___ Task data ___
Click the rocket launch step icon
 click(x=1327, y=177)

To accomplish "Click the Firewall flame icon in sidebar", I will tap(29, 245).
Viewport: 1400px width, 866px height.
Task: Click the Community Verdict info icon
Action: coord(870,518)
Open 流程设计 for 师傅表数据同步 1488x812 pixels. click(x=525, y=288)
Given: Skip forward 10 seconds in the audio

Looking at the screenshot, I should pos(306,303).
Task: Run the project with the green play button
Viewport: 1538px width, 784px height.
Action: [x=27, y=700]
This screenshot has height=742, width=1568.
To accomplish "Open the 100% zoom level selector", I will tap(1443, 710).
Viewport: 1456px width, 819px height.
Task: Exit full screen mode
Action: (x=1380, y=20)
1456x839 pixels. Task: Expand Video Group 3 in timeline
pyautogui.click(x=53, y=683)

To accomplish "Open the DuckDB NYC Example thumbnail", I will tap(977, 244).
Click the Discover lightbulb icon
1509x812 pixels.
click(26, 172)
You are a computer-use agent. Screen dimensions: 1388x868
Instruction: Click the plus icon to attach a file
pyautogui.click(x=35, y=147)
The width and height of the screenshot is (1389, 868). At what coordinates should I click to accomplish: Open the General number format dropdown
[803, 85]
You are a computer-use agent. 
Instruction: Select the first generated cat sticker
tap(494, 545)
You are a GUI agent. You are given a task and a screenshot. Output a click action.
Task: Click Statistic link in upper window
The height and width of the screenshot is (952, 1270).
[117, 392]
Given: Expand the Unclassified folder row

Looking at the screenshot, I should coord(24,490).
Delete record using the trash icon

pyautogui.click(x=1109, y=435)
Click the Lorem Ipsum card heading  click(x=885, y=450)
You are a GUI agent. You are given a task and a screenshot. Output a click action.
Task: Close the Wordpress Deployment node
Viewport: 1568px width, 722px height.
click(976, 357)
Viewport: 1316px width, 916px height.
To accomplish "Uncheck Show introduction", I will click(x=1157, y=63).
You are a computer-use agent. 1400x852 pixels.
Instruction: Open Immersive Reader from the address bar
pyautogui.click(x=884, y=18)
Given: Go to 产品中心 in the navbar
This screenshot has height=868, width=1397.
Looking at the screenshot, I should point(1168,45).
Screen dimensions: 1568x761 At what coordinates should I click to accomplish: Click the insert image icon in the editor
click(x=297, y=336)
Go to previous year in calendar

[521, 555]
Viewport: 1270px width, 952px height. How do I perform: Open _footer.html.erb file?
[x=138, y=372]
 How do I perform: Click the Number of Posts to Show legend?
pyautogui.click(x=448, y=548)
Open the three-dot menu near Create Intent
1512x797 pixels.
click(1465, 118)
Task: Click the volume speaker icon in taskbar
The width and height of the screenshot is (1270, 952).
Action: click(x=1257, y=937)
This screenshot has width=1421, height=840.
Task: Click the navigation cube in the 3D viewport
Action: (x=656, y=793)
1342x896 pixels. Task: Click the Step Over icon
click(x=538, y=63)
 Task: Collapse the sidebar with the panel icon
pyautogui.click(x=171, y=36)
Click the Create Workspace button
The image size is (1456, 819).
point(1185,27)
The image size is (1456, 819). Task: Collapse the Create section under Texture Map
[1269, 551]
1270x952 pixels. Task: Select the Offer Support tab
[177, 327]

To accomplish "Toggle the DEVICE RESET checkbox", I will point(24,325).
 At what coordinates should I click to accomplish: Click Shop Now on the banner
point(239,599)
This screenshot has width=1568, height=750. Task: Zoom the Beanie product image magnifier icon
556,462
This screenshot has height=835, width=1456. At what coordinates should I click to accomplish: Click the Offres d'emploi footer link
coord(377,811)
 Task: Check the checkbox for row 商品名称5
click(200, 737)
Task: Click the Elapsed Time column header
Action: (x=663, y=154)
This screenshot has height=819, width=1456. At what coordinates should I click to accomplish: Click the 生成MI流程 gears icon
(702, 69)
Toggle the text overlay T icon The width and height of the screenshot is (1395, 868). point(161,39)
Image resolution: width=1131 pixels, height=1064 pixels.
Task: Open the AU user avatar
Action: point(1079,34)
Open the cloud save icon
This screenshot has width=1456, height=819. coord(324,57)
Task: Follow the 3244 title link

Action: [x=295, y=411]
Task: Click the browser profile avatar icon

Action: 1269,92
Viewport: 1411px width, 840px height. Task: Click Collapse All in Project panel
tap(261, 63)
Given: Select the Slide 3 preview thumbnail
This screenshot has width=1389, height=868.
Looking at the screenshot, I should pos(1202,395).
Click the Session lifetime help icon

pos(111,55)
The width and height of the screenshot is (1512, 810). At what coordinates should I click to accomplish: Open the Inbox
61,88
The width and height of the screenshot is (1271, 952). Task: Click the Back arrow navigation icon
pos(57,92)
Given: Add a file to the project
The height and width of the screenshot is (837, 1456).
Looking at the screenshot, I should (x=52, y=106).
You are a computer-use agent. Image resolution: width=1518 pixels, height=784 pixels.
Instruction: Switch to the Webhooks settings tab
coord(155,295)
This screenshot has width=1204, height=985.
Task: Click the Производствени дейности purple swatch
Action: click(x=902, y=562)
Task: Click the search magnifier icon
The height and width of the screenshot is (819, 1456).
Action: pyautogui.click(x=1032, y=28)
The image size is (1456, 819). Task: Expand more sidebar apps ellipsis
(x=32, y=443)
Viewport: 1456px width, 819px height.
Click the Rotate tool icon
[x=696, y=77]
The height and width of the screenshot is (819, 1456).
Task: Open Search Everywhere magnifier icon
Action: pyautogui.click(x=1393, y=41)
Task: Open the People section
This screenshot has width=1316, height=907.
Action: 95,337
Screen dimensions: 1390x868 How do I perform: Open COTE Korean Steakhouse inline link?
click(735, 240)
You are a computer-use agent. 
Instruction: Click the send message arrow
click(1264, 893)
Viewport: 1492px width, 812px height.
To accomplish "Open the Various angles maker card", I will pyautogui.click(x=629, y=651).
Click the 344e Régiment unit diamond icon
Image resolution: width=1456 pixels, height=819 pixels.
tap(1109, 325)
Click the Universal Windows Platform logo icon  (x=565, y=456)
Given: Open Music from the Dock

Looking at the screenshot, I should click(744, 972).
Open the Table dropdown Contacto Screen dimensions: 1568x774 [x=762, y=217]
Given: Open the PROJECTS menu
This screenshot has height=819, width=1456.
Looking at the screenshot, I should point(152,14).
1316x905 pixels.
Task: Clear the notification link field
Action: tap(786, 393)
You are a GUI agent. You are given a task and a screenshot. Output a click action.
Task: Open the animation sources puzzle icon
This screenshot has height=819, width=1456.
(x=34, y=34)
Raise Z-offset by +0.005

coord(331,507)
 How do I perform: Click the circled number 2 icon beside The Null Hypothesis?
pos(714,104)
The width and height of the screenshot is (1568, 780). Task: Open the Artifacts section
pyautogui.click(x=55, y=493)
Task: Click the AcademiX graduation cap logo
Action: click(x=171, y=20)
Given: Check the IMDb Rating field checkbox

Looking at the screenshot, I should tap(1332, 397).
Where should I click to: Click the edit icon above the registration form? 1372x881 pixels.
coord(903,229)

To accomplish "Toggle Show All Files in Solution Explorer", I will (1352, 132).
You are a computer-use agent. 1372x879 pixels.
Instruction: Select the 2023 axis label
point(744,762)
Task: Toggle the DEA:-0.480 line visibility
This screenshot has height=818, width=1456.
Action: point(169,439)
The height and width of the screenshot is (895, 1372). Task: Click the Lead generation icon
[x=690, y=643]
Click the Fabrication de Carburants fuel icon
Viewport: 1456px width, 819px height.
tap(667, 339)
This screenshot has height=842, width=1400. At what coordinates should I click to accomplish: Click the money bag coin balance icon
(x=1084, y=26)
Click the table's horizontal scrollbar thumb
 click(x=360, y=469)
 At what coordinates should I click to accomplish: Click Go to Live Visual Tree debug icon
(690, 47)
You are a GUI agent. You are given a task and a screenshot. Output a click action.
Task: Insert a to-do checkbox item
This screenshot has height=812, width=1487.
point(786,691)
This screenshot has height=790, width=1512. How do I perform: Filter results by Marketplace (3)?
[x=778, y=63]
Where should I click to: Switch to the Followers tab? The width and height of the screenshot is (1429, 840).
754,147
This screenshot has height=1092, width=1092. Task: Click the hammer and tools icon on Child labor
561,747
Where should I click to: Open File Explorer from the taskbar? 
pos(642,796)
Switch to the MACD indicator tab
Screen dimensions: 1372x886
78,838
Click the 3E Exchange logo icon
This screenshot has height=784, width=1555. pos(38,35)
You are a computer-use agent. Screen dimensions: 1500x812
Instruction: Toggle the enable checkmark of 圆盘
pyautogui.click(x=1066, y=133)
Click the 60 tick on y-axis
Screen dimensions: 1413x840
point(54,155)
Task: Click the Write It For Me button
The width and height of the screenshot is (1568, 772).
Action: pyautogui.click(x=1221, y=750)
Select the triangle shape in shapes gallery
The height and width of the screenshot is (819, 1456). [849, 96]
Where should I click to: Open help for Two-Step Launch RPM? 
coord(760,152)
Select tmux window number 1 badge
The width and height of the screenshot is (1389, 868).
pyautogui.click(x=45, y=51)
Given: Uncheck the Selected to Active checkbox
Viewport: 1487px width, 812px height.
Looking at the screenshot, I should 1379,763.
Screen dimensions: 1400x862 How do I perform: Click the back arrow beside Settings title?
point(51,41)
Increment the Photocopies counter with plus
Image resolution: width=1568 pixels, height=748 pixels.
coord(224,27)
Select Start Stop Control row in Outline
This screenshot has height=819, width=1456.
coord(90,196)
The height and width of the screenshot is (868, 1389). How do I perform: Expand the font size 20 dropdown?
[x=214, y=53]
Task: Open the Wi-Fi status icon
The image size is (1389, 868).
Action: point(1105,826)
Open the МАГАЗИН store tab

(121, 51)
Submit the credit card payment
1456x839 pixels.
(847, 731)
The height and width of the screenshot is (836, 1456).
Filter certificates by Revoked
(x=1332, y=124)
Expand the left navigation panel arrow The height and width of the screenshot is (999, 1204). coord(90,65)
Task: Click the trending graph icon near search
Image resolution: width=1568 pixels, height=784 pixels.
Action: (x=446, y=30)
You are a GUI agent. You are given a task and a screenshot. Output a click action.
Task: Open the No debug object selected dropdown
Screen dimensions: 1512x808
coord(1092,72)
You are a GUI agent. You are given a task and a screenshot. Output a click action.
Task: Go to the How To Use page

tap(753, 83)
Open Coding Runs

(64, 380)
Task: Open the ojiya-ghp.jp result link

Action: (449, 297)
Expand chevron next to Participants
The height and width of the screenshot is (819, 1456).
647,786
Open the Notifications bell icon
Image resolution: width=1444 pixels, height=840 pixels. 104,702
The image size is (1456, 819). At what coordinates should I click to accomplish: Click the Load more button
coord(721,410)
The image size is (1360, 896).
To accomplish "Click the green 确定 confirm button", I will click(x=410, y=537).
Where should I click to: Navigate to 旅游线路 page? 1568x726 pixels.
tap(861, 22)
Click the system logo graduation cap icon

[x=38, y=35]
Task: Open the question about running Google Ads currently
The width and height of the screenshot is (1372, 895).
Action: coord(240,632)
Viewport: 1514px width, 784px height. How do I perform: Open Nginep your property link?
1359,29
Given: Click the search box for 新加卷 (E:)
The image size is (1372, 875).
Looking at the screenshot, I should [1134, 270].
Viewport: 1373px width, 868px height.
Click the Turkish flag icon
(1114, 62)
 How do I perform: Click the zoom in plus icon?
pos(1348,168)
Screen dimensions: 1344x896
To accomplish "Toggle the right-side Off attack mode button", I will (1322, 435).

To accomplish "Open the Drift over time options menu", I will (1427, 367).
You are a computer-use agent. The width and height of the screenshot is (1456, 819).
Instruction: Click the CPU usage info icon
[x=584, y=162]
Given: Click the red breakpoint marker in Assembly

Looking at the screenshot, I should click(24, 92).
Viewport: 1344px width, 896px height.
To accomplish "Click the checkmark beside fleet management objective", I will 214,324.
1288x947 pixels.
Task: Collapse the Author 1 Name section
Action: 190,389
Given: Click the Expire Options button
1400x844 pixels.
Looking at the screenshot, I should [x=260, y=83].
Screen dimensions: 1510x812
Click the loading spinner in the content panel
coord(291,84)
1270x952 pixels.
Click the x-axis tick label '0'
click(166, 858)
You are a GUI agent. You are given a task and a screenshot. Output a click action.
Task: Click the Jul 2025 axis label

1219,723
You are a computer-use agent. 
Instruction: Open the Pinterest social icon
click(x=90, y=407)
___
About this exercise » An exact, complete copy of the lines above from the one with "Screen dimensions: 1390x868" through the one with "Given: Open the PROJECTS menu" is the whole answer.

Finished exercise »
Screen dimensions: 1390x868 How do I perform: Open COTE Korean Steakhouse inline link?
click(735, 240)
You are a computer-use agent. 
Instruction: Click the send message arrow
click(1264, 893)
Viewport: 1492px width, 812px height.
To accomplish "Open the Various angles maker card", I will pyautogui.click(x=629, y=651).
Click the 344e Régiment unit diamond icon
Image resolution: width=1456 pixels, height=819 pixels.
tap(1109, 325)
Click the Universal Windows Platform logo icon  (x=565, y=456)
Given: Open Music from the Dock

Looking at the screenshot, I should click(744, 972).
Open the Table dropdown Contacto Screen dimensions: 1568x774 [x=762, y=217]
Given: Open the PROJECTS menu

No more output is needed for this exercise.